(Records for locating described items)

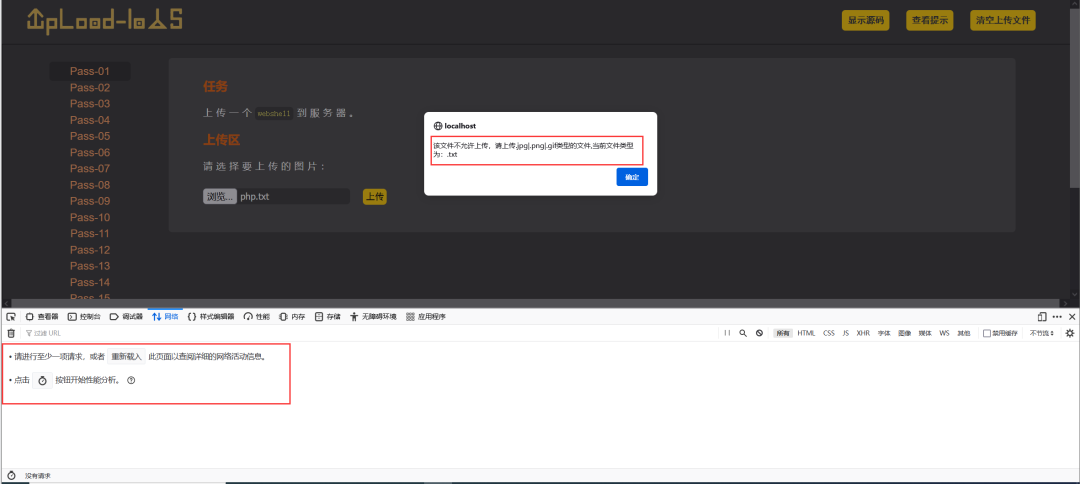Open network settings gear icon
The height and width of the screenshot is (484, 1080).
pyautogui.click(x=1069, y=333)
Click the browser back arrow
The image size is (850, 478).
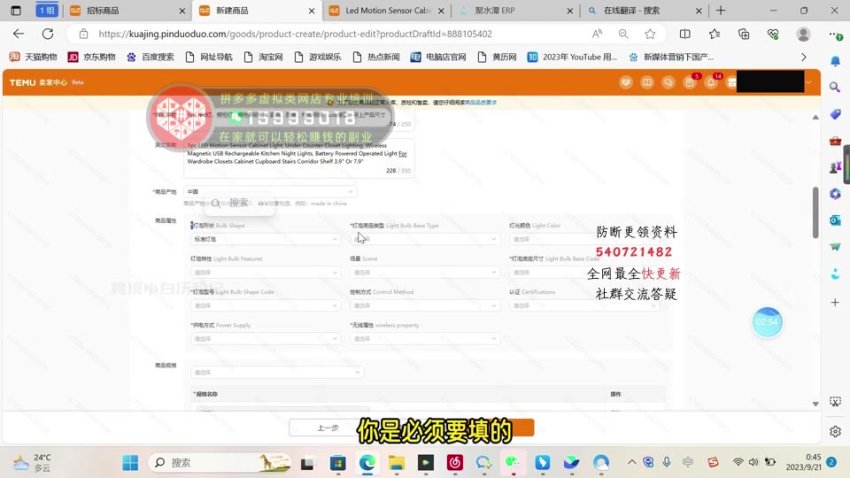point(17,33)
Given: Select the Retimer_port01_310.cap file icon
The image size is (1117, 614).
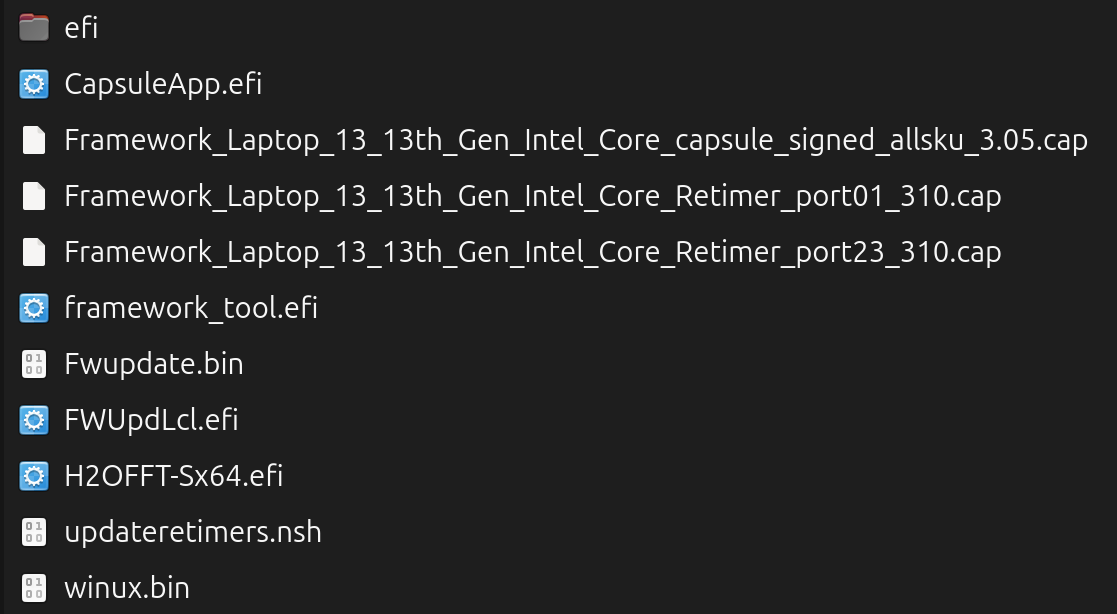Looking at the screenshot, I should click(x=34, y=196).
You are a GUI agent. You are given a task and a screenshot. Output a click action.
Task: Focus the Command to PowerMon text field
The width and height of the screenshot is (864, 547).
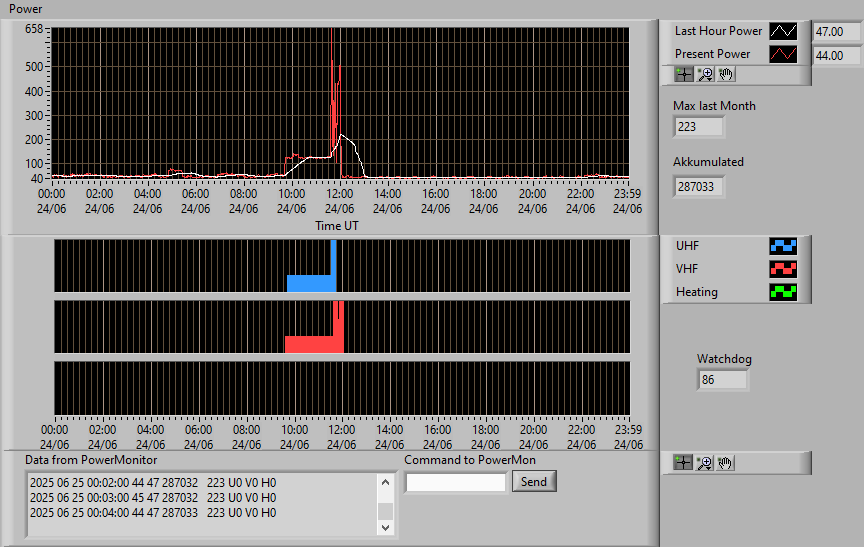tap(456, 483)
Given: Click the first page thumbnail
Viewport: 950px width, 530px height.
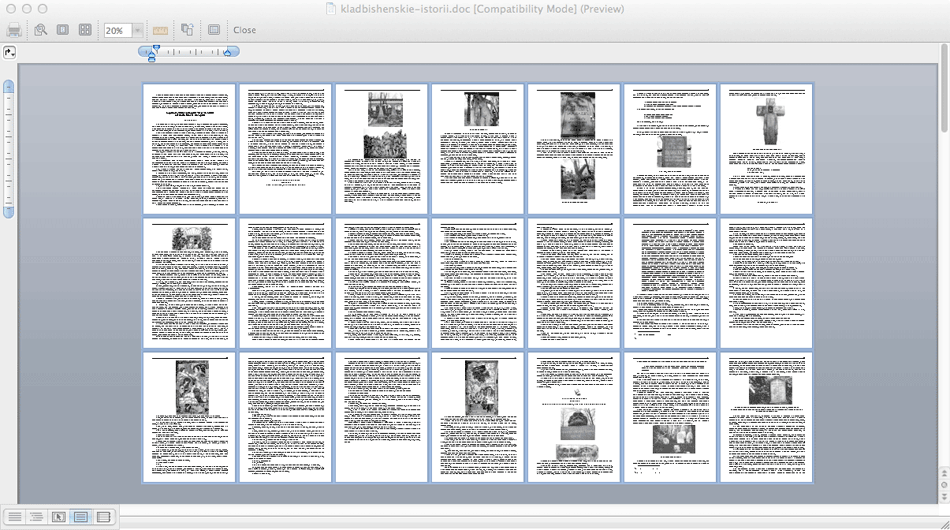Looking at the screenshot, I should (x=189, y=148).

## TASK TO CARRY OUT:
Convert the lines above into a JSON list of strings, one string per line, omitting blank lines and leaving out the pictures.

## IN RESPONSE:
[
  "Open network settings gear icon",
  "The height and width of the screenshot is (484, 1080).",
  "pyautogui.click(x=1069, y=333)",
  "Click the browser back arrow",
  "The image size is (850, 478).",
  "point(17,33)",
  "Given: Select the Retimer_port01_310.cap file icon",
  "The image size is (1117, 614).",
  "Looking at the screenshot, I should click(x=34, y=196).",
  "You are a GUI agent. You are given a task and a screenshot. Output a click action.",
  "Task: Focus the Command to PowerMon text field",
  "The width and height of the screenshot is (864, 547).",
  "tap(456, 483)",
  "Given: Click the first page thumbnail",
  "Viewport: 950px width, 530px height.",
  "Looking at the screenshot, I should (x=189, y=148)."
]